Well if your students are like me in these one week courses, I find it sometimes easier to get going earlier in the week, when looking over things (of course, it depends what else is on my(their) plate). So, I do like the suggestions made already, especially for #1.
In looking at the questions for use to consider:
- Does this discussion prompt compel you to participate? (Feel free to jump into the role of participant!
- **** I am going to assume I know what the silent auditor is, at this point in the course. #2 is more interesting to reply to, so is #1 really needed, maybe they can somehow be captured in one?
- Are you clear how to contribute to the discussion?
- *** You are clear in how to contribute, if you want some creativity, make note of that flexibility in how they respond.
- Would you feel motivated to continue to engage in this discussion after your initial reply?
- ****I think if #1 was following what Elena suggested, it would make it more fun to engage and reply and might depend on other responses.
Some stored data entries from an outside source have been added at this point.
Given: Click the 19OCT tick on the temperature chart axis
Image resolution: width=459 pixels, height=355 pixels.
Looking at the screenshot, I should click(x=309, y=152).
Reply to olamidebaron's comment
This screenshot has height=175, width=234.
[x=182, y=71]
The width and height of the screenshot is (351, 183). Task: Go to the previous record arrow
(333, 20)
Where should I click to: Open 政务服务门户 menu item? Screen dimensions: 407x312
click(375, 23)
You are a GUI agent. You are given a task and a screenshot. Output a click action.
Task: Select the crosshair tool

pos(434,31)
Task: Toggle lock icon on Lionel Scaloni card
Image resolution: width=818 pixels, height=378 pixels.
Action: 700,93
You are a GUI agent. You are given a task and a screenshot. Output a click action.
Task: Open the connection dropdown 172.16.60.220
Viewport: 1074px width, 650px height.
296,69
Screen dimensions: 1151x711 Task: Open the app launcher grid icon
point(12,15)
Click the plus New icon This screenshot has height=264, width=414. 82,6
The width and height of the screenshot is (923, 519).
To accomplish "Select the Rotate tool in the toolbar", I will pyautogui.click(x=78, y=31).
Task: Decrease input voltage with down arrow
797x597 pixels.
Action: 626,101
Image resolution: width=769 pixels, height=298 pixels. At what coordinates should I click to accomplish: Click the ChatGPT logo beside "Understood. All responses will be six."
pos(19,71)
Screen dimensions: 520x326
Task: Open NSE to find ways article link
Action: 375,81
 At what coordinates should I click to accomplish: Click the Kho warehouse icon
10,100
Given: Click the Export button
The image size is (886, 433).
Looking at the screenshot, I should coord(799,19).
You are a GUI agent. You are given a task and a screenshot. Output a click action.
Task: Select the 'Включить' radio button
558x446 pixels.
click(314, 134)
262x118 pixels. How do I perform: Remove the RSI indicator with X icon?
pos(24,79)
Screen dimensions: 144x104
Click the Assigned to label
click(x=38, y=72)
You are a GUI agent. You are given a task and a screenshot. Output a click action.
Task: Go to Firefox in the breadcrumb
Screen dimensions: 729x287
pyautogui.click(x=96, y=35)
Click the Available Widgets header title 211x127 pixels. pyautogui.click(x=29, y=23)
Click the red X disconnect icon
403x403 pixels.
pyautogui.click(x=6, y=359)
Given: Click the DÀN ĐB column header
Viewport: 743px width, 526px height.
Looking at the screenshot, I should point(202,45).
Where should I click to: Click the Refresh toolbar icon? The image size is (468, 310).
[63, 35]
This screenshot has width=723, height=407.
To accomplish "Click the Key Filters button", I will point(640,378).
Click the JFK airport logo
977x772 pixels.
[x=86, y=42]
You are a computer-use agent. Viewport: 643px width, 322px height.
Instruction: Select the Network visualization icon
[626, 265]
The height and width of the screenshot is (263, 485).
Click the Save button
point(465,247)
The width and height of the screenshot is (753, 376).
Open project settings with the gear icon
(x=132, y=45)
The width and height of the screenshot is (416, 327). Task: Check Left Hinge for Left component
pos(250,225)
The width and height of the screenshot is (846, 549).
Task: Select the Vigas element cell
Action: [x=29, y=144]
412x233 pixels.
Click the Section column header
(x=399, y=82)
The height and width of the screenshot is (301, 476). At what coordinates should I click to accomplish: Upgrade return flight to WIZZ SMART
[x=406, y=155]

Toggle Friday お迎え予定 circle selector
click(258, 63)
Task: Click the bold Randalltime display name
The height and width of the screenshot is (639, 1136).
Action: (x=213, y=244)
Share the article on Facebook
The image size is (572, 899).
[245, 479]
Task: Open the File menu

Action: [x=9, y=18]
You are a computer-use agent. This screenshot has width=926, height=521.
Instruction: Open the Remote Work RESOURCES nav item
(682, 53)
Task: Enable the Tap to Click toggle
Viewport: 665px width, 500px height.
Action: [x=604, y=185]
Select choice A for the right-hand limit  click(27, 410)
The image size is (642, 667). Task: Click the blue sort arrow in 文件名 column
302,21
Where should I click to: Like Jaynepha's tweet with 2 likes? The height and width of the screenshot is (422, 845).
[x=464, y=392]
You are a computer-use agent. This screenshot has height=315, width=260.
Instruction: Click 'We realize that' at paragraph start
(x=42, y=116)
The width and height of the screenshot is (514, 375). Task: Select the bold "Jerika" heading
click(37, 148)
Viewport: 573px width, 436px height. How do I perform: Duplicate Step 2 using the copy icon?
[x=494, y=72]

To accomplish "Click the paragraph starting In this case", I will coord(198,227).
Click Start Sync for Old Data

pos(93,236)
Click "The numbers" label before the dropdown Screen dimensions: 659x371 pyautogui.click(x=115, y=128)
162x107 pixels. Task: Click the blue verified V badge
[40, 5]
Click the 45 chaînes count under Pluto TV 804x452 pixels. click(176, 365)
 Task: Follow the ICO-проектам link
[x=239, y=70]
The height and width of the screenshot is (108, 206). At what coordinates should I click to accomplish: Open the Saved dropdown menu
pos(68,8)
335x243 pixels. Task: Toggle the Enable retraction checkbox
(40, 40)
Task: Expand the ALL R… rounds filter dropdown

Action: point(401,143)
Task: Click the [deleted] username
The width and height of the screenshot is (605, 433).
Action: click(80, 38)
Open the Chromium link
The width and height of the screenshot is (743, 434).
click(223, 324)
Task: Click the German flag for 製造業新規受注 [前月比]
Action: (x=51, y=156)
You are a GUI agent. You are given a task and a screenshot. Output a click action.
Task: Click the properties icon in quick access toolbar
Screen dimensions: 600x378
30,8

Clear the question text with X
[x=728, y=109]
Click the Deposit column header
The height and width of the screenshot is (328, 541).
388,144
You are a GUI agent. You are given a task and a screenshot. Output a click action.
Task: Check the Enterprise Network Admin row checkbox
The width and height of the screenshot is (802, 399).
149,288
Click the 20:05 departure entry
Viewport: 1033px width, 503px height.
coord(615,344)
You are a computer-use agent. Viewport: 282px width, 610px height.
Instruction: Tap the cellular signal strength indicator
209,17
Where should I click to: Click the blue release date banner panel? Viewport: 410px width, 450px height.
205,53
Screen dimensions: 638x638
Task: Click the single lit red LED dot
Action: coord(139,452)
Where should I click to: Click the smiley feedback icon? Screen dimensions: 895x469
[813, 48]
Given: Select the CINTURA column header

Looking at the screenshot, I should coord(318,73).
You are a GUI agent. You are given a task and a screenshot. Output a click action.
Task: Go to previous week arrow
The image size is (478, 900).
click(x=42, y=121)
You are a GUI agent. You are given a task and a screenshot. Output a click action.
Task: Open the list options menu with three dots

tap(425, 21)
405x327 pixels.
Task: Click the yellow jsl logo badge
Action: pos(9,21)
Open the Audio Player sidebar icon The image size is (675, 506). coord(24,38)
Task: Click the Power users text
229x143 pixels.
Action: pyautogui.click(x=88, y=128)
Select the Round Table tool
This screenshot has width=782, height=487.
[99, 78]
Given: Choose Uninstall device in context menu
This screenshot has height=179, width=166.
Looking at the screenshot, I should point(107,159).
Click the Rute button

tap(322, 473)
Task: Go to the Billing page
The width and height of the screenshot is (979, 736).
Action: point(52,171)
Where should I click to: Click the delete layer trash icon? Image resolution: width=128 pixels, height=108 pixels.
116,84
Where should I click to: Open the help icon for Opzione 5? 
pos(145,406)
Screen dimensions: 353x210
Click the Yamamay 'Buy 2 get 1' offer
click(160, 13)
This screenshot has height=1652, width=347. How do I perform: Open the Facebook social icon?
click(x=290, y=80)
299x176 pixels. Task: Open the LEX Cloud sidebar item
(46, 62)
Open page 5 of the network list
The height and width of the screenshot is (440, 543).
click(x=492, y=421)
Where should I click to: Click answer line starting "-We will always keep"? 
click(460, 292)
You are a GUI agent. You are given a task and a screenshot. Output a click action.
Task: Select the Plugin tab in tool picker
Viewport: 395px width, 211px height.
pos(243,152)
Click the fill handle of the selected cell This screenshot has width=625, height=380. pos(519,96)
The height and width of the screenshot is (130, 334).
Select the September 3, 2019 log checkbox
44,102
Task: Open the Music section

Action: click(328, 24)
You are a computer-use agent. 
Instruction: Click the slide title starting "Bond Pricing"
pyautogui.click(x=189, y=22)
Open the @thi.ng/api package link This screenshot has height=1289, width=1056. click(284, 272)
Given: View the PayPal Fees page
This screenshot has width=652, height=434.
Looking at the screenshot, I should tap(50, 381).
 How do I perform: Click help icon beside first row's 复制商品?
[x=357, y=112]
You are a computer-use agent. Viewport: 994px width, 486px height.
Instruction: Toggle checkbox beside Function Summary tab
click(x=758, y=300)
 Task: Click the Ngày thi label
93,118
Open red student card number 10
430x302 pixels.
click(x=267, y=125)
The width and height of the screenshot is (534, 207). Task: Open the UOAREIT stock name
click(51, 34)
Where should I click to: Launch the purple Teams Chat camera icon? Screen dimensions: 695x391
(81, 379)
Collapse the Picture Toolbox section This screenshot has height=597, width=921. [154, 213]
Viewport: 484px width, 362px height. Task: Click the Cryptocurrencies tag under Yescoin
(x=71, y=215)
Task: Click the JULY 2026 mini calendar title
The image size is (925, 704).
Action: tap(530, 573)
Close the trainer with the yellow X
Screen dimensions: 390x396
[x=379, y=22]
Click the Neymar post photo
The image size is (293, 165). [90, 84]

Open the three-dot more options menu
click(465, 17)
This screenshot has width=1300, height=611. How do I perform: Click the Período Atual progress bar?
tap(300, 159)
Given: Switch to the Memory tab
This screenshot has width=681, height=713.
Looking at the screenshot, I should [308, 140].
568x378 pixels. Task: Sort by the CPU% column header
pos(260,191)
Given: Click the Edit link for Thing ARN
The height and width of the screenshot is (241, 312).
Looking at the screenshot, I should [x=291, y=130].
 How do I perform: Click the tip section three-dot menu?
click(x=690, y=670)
It's a tricky thing..I think your plan for them asking a question will more naturally lead to conversation and is something for me to think more about myself, when creating these discussions.
- Do you have any other creative ideas about how this prompt could have been approached differently?
- ***** Could they create a response that is a dramatic monologue to the poem and/or concept? Not sure, maybe it's too early to ask of them. But maybe it's not. Sometimes, I have found just trying something to see if it results in something unexpected or not is the best way to test out. And maybe explicitly say you are not marking for that but that you want to let them have fun and open their creativity in the communication? Maybe a video or visual response could be options, to see what they produce?